Casa de Antiguidades começa de forma fria e nada acolhedora. É o clima que sentimos desde dos primeiros minutos do longa-metragem, dirigido por João Paulo Miranda Maria, ao acompanharmos Cristovam (Antônio Pitanga), um homem negro indígena que busca em outras terras melhores condições de trabalho. Ele desembarca em uma comunidade rural no Sul do Brasil para trabalhar em uma fábrica de laticínios, onde enfrentará o racismo estrutural e escancarado do local que não cansa de enfatizar a sua superioridade branca.
- Curta e siga o perfil @cinelooou
É dessa forma que João Paulo Miranda Maria nos situa na história escrita por ele ao lado de Felipe Sholl, em que fazem uso de simbolismos e metáforas para narrar a desafiadora jornada de Cristovam neste lugar hostil, que procura meios e, principalmente, força, para se defender daqueles que insistem em lhe colocar como alvo de suas agressões verbais e físicas. Por conta disso, o protagonista “caipira” sente-se cada vez mais solitário e enfraquecido diante da sensação de se sentir um “forasteiro”, literalmente uma pessoa de outro planeta, como o diretor faz questão de enquadrar nas cenas internas na fábrica, em um lugar que não é receptivo com quem não é semelhante. O que fica evidente conforme descobrimos, junto com o personagem, mensagens racistas e vulgares na casa que mora, que também guarda outras histórias que foram oprimidas.
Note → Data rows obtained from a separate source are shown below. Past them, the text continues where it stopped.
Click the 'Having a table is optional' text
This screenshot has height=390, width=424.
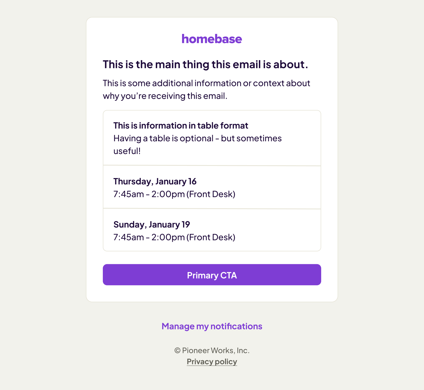pyautogui.click(x=197, y=138)
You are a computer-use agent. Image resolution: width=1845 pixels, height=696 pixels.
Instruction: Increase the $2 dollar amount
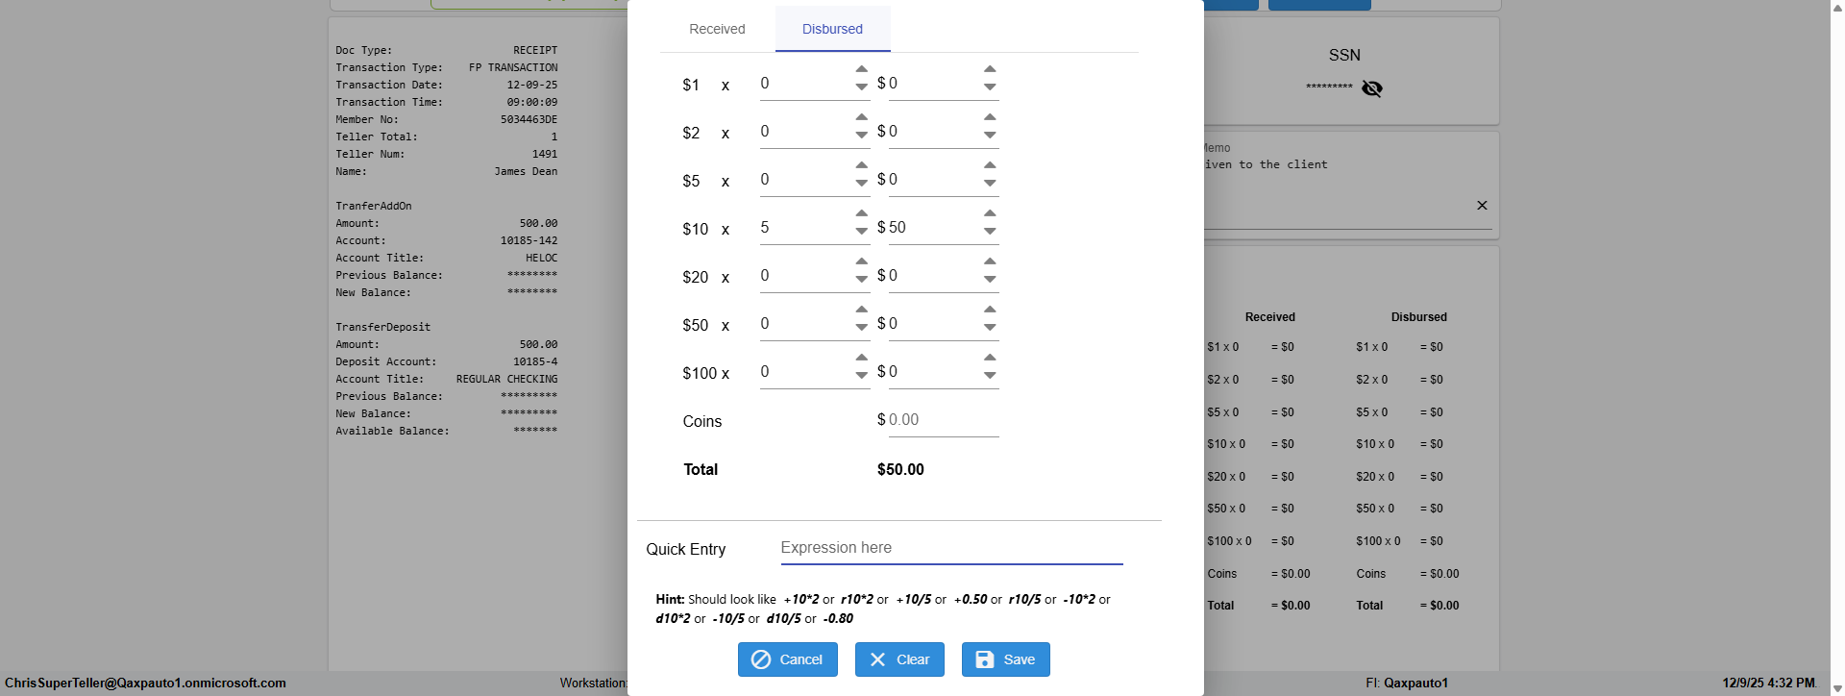tap(990, 117)
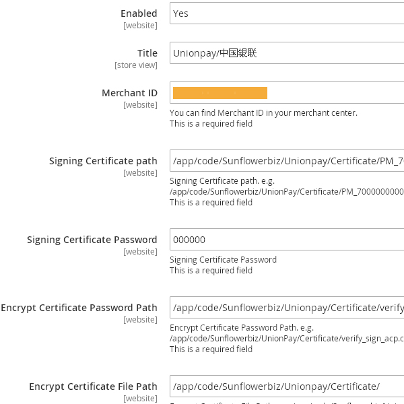404x404 pixels.
Task: Click the Signing Certificate path input
Action: pyautogui.click(x=286, y=161)
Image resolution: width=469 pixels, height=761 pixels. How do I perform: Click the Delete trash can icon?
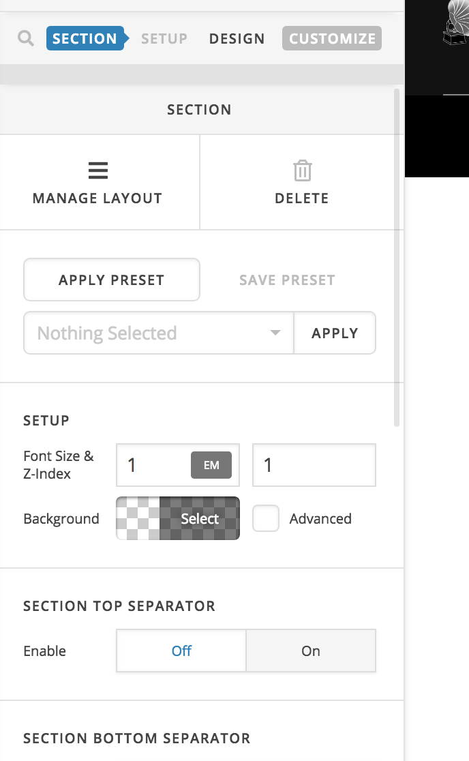click(x=302, y=170)
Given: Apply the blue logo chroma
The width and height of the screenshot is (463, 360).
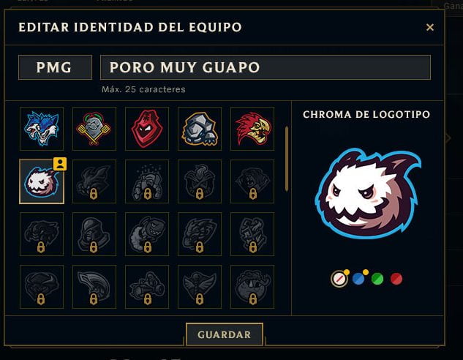Looking at the screenshot, I should click(x=358, y=279).
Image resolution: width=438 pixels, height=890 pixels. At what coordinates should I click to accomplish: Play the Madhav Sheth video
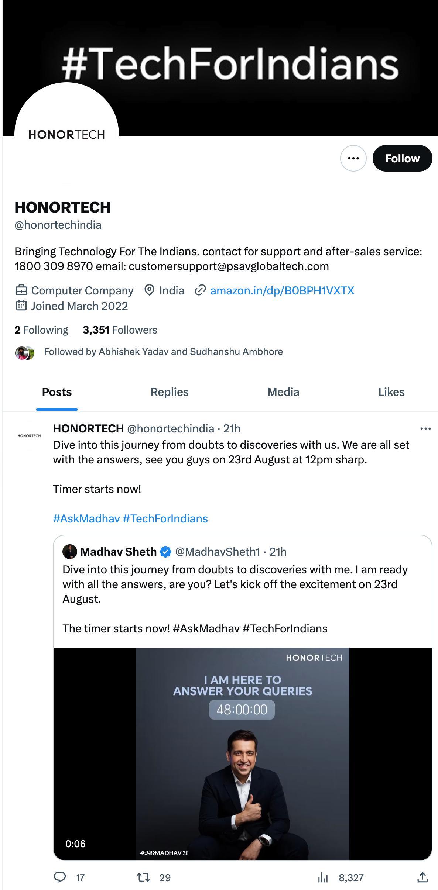click(242, 753)
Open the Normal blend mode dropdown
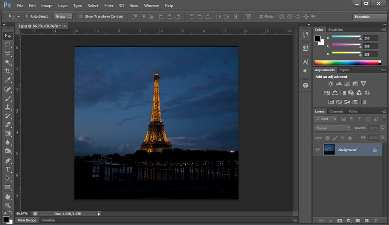 [x=332, y=128]
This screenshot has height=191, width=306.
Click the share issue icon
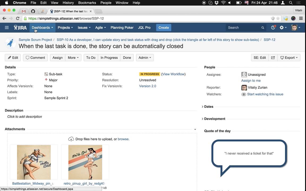(273, 58)
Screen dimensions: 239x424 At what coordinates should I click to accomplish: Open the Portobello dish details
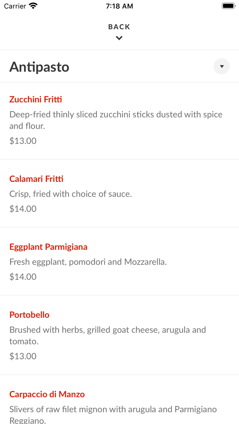[x=29, y=315]
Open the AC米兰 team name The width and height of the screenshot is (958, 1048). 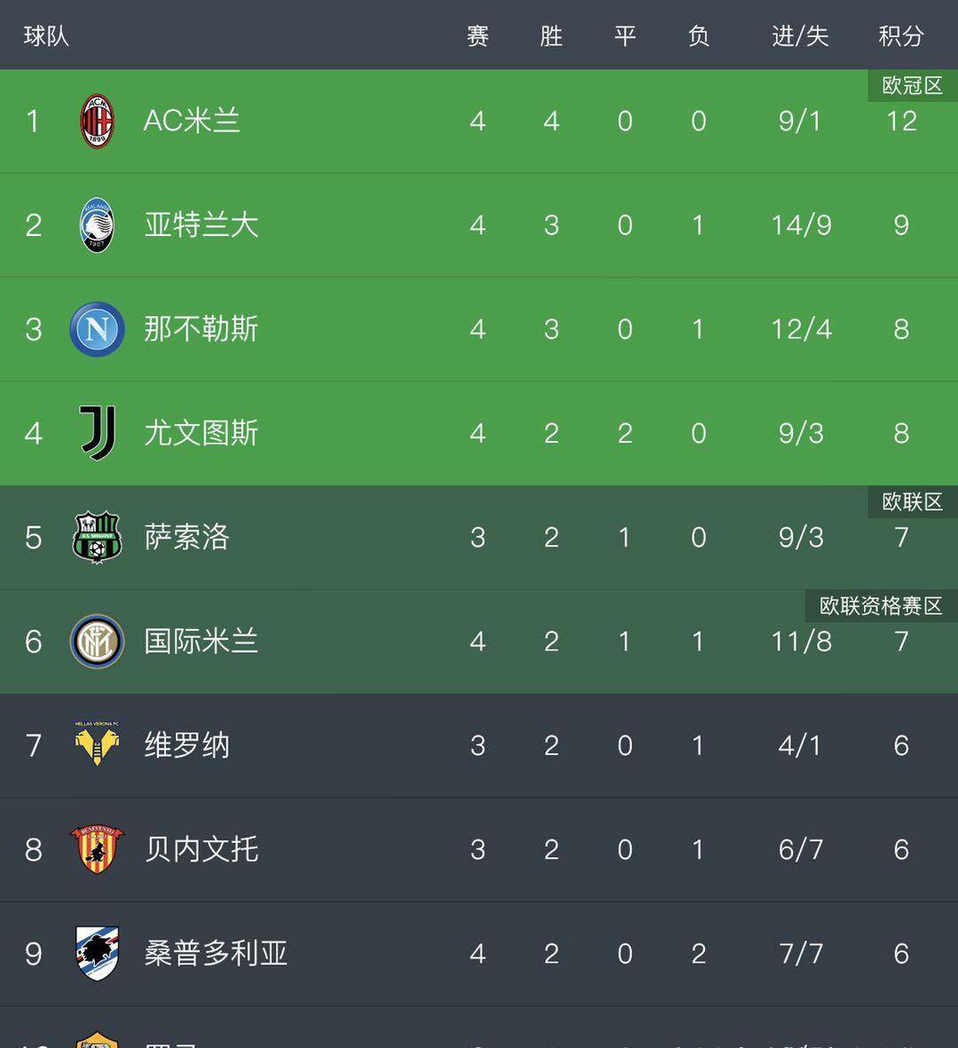[x=192, y=121]
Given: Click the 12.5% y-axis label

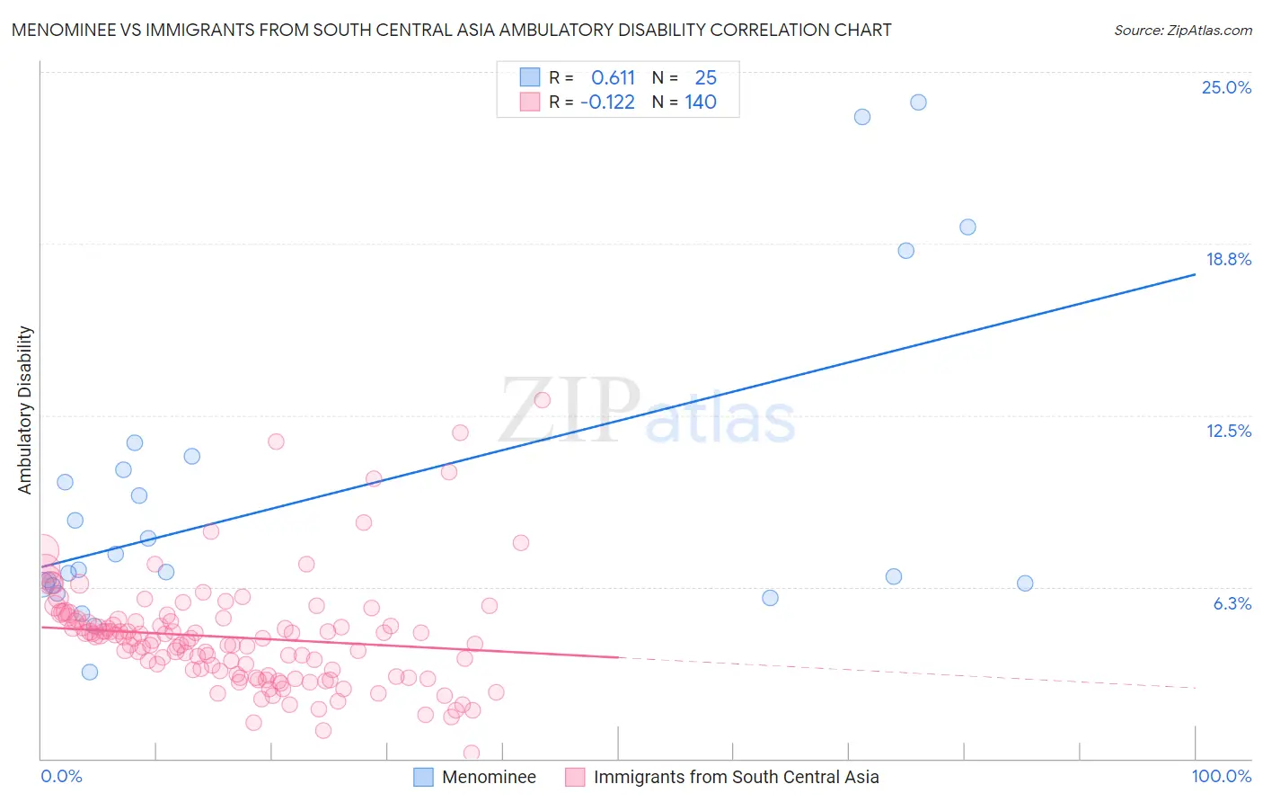Looking at the screenshot, I should click(x=1228, y=431).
Casa de Antiguidades se fortalece pela proposta de ser um suspense contemplativo, em que as ações em cenas falam muito mais alto do que os pouquíssimos diálogos do filme. Pelo menos, aqueles ditos em português. Assim como Cristovam, ficamos desorientados e desconfortáveis pelo uso dominante da língua estrangeira, reforçando o orgulho do colonialismo daqueles que acreditam serem melhores que o resto do País, defendendo, inclusive, o movimento separatista. Sim, aquele mesmo que já aconteceu fora da ficção e das telonas. Mas voltando ao longa, o nosso protagonista representa a cultura negra que foi anulada, ou melhor dizendo, não teve chance de se fazer presente naquela comunidade e tenta ser a resistência, do jeito que consegue.

E todo o filme se passa pelo olhar de Antônio Pitanga. Seja no lacrimejar quando escuta pacientemente com muita dificuldade as falas em alemão de seu novo gestor, ou no brilho intenso quando encontra fagulhas de suas origens na sua morada, o ator carrega o peso da história em sua alma e no seu corpo. É impossível não se comover com a sua interpretação contida que transparece a tristeza, a fome e o desespero de não ser pertencente e, muito menos, acolhido por onde passa. Casa de Antiguidade deve muito ao peso do talento e da bagagem de Pitanga para construir um personagem incitante como o vaqueiro Cristovam.
Casa de Antiguidades está longe de ser inovador ou provocador no debate sobre o preconceito racial e cultural no cinema, mas sabe usar dos elementos que têm em mãos para criar uma experiência sensorial de realidades violentas que seguem sendo silenciadas.